The Ecuadorians have a saying ‘Abril, aguas mil.’ (And lodo=mud.) The direct translation is roughly: April – a thousand waters (and I added the part about the mud). You get the idea – it’s basically the same sentiment as ‘April showers bring May flowers.’ True to form, the atmosphere has delivered us aguas mil this month. For that matter, March was also a month of aguas mil. I have become accustomed to donning rain gear, boots, and marching out of the house with my giant umbrella (mi sombrillo gigante!) that I purchased on a street corner in a moment of soggy desperation sometime back in March. Everyday I wish we could send some of this deluge off to California, where people actually need the water.
Last week on Tuesday, there was a flood on the Rio Yanuncay. It wasn’t even raining in Cuenca. But there was enough rain further up in the mountains to soften a wall of mud holding a pond full of water. On Wednesday morning, I went for a run along the Yanuncay to find parts of the trail loaded with soft mud and woody debris left behind from subsiding waters. The water rose 3-4 feet in places – topping it’s banks to flood parts of the trail.
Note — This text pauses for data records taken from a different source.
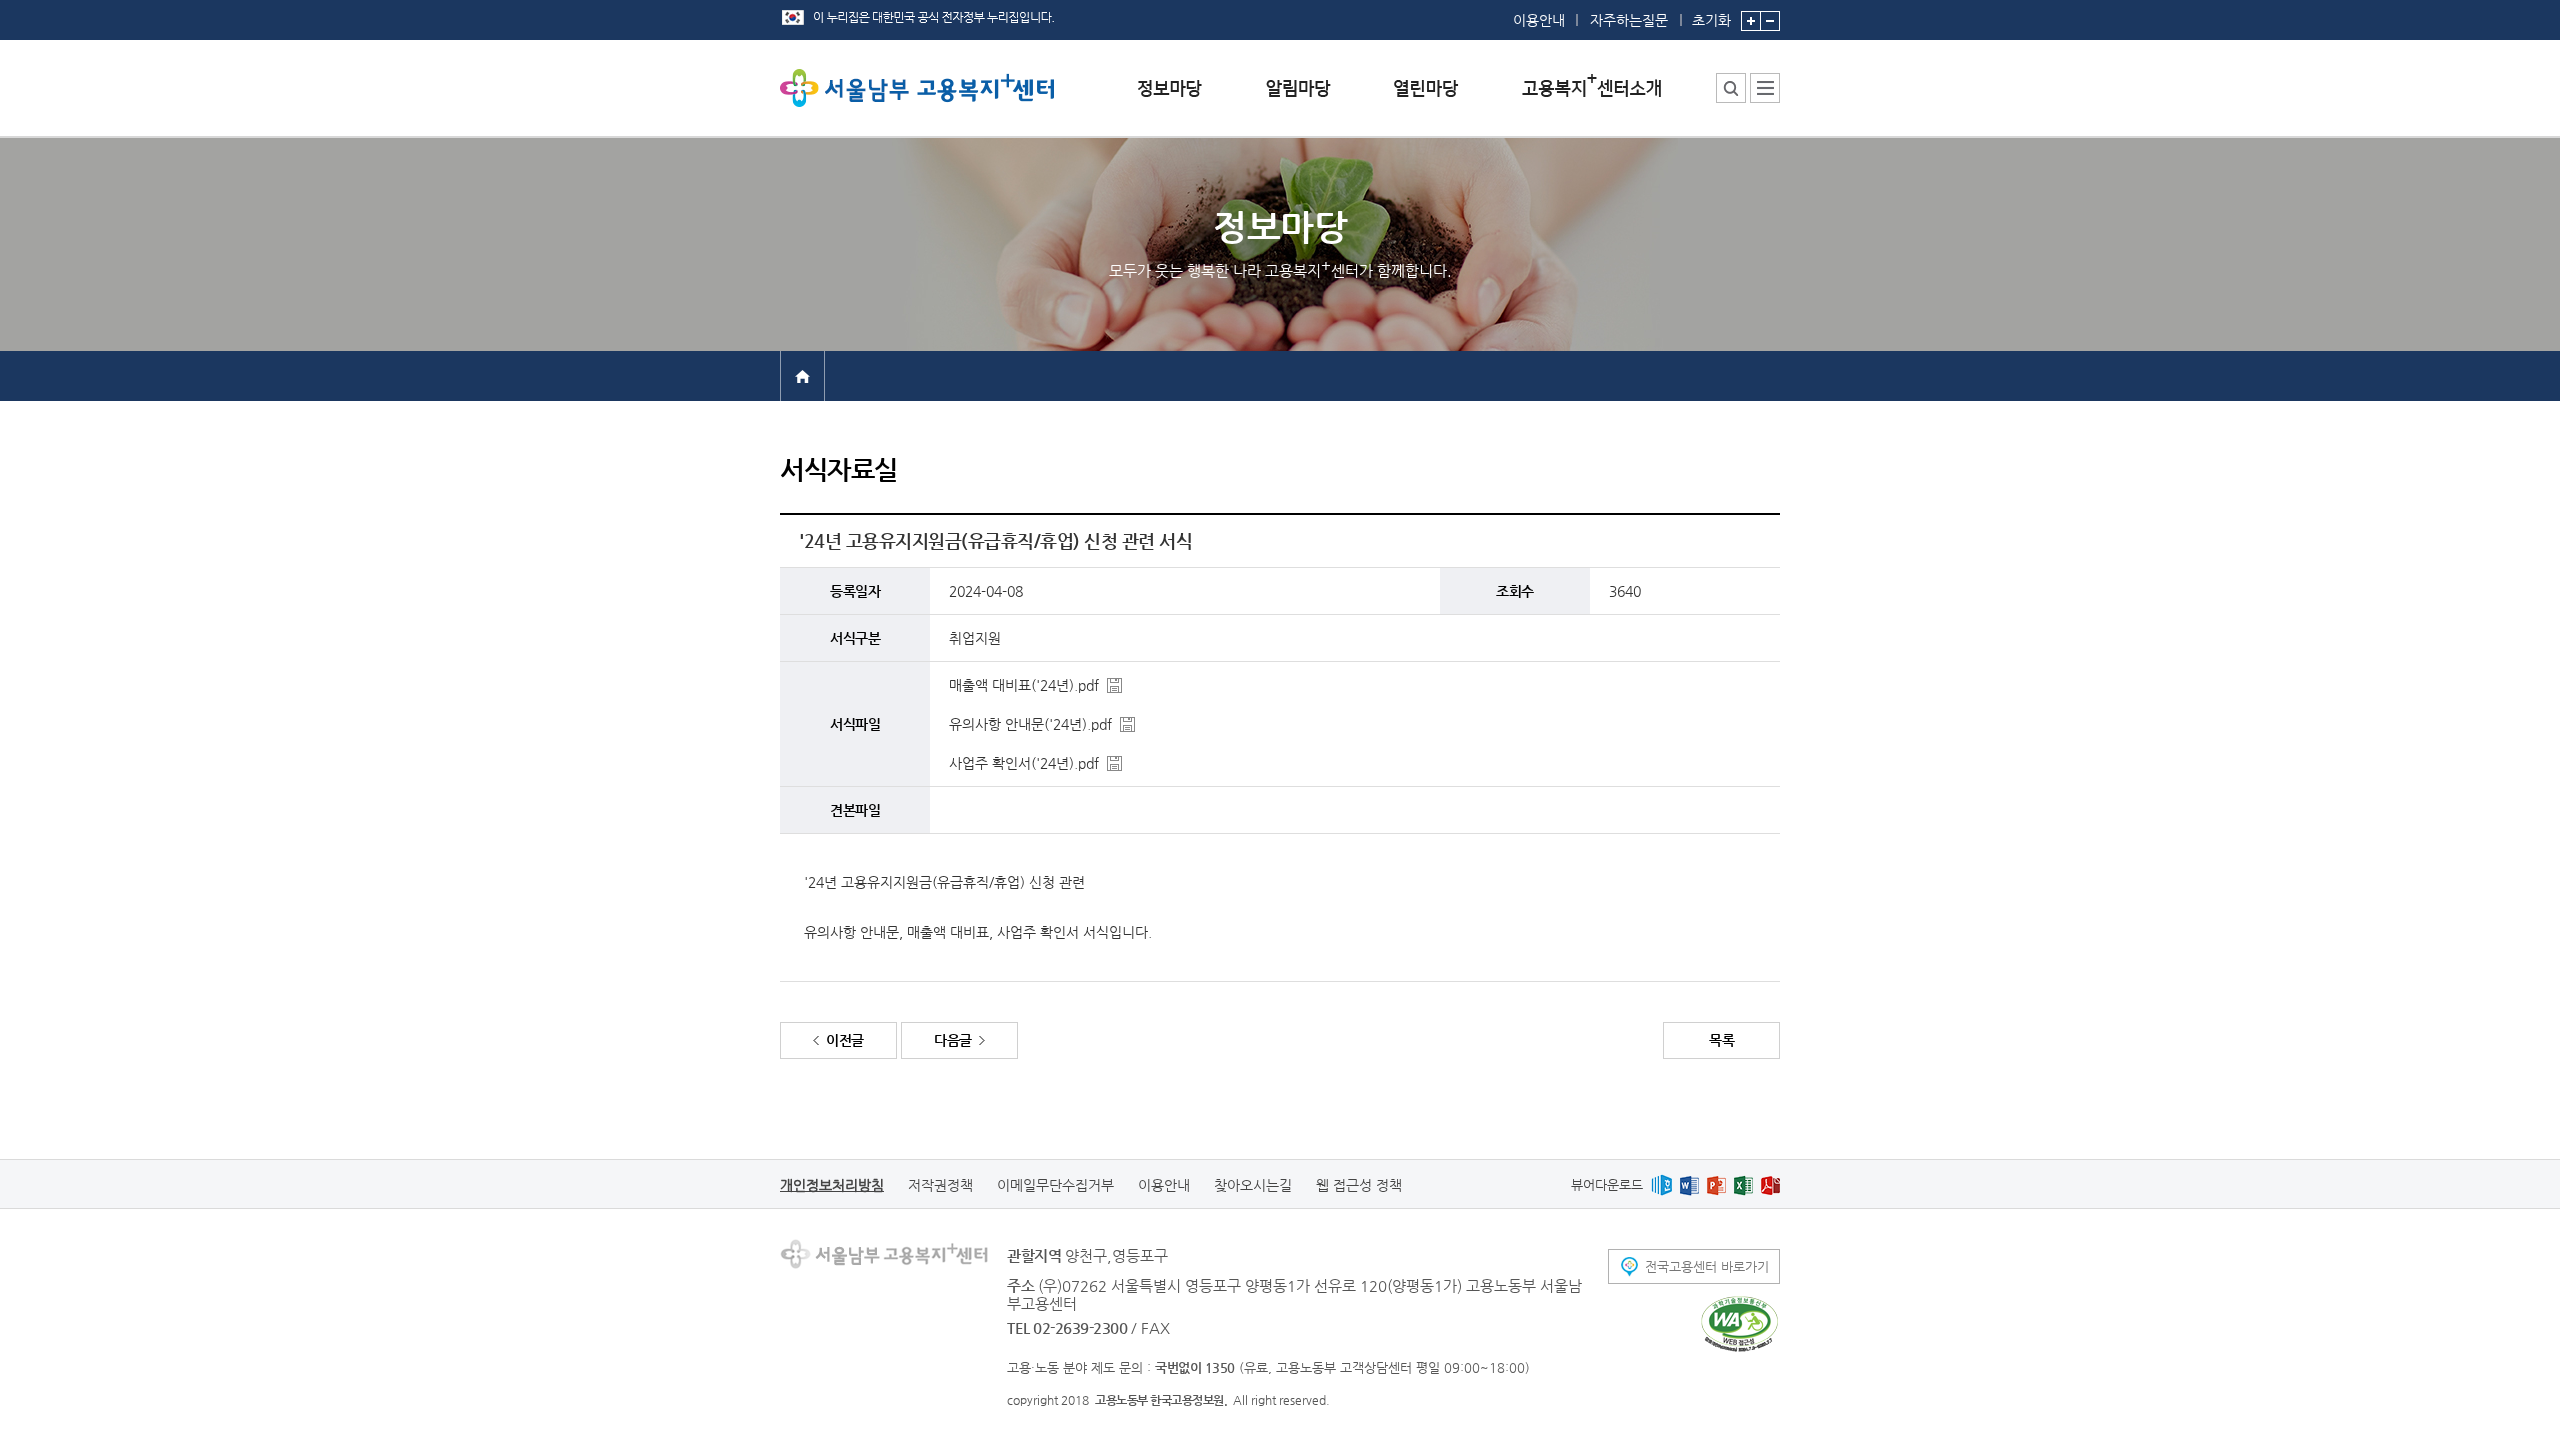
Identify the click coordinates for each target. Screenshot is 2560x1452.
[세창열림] (1739, 1324)
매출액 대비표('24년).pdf (1024, 685)
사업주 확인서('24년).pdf (1024, 763)
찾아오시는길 (1253, 1185)
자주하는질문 (1629, 20)
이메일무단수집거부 (1055, 1185)
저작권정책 (940, 1185)
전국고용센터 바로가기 (1707, 1266)
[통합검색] (1731, 88)
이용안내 (1539, 20)
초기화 (1711, 19)
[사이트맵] (1765, 88)
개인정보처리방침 (832, 1185)
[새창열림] (1661, 1184)
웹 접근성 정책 (1359, 1185)
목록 (1721, 1040)
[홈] (802, 375)
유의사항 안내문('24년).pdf (1030, 724)
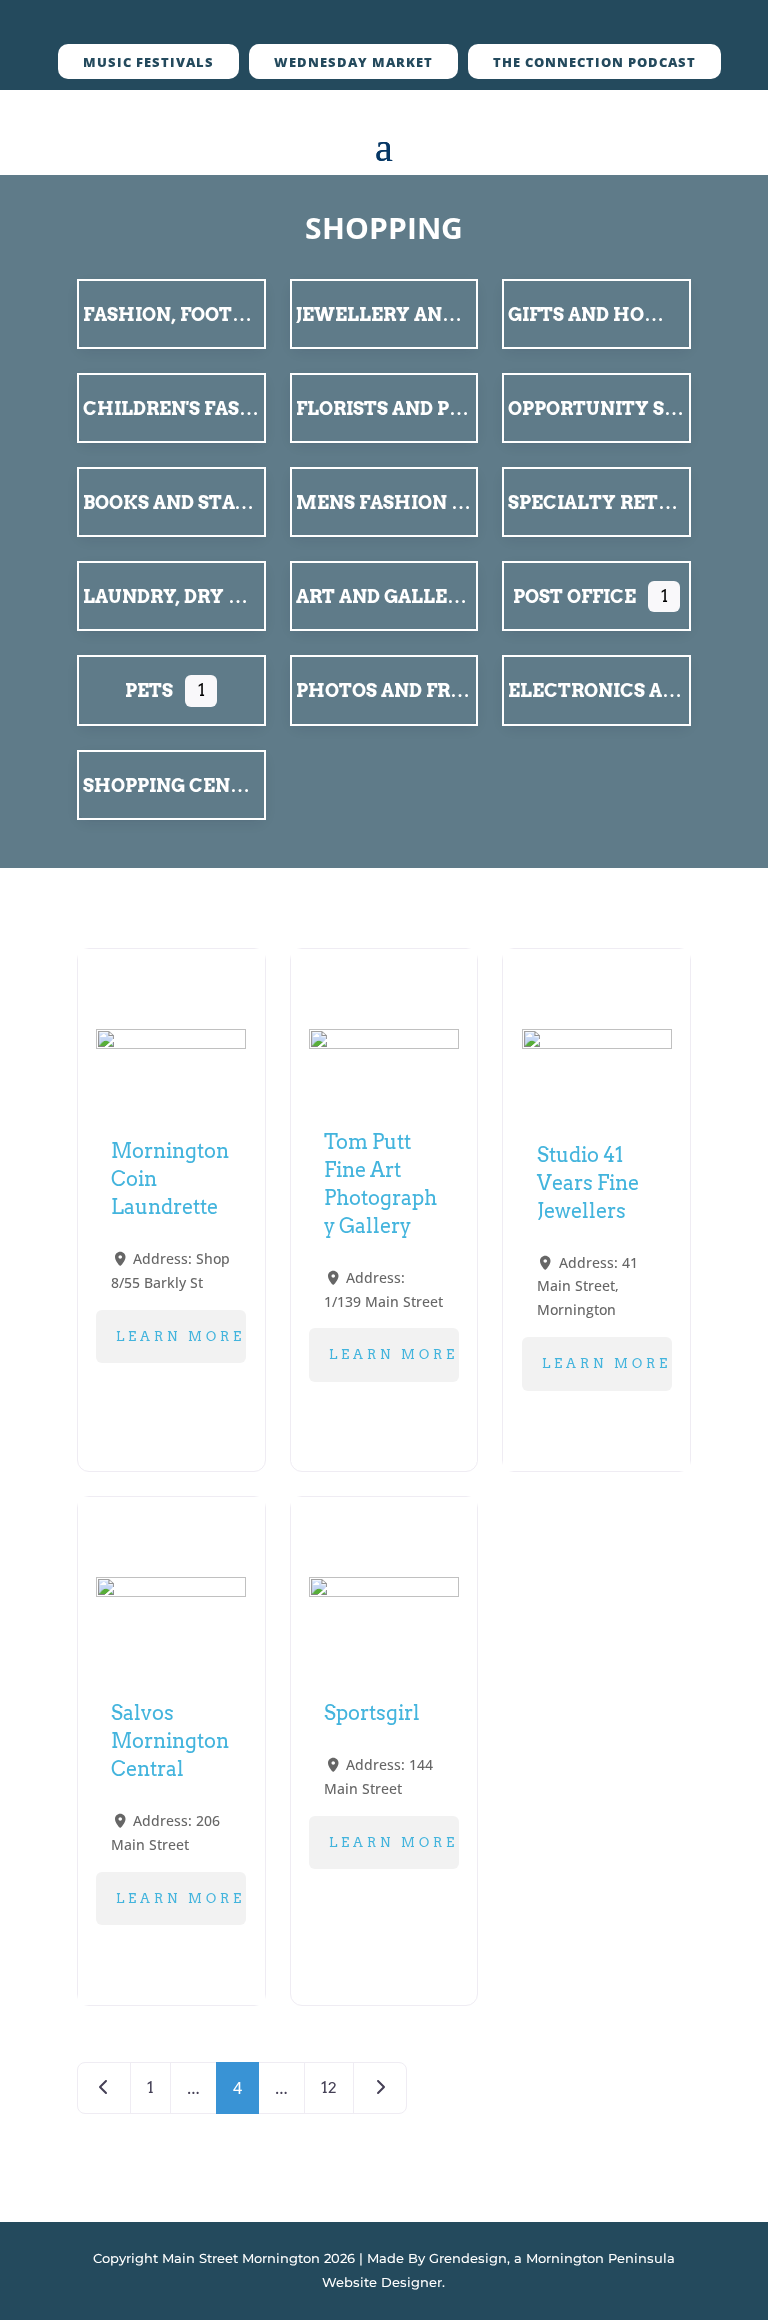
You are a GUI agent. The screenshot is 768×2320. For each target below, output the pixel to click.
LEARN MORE (180, 1336)
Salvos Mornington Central (170, 1741)
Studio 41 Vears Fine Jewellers (588, 1183)
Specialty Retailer (611, 502)
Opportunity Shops (613, 408)
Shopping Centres (181, 785)
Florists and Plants (404, 408)
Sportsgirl (372, 1713)
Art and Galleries (393, 596)
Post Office (574, 596)
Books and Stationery (202, 502)
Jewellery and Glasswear (437, 314)
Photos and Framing (408, 690)
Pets (149, 690)
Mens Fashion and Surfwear (450, 502)
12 (329, 2087)
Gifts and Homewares (627, 314)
People who saw the flood say it happened in a matter of minutes. The water was clear one minute, and in the next came a wall of mud and debris. On Saturday, Charito, Robin and I drove out into the countryside to have lunch at our favorite restaurant with comida tipica – Mama Michi’s. Mama Michi’s is the open air restaurant alongside the Yanuncay just outside of town that serves the guinea pigs and chickens roasting on the bar-b-que spit. The waitress there told us about the flood. Fortunately, Mama Michi’s patio was far enough above the flood level, but our waitress told us that the river turned to mud, and whole trees came barreling past. The mud choked the trout, and the river was full of belly-up fish.
It’s not uncommon for these floods to carry off people’s farm animals – cows, chickens, and cuyes (guinea pigs). The flood on Tuesday, sadly, also carried off an 80-year-old lady who was washing her clothes in the river and couldn’t get away in time. They still haven’t found her. That’s the second fatality attributed to raging rivers in the past few weeks. For many people, even in central Cuenca, the river is still a big part of their lives, and it’s not uncommon to see people fishing and washing their clothes in the river. Landslides are also an issue, and one took the lives of 6 people up in the mountains over the weekend.
I spend a lot of time here talking with people about the weather, obviously. But not just at work. Everyone is eager to share their impressions of weather and the changing climate. Most non-academic Ecuadorians I’ve talked with seem to have the idea that the climate has undergone a big change just in the past 3-4 years. I’m told that it used to be easy to predict the weather here in the mountains. Rain in March through May, then cool winds in June, July and August. Rains beginning again in earnest in October, and so on. But now people feel that the weather is unpredictable. That the seasons change in a matter of minutes. And when it rains, it all comes at once, causing lots of problems.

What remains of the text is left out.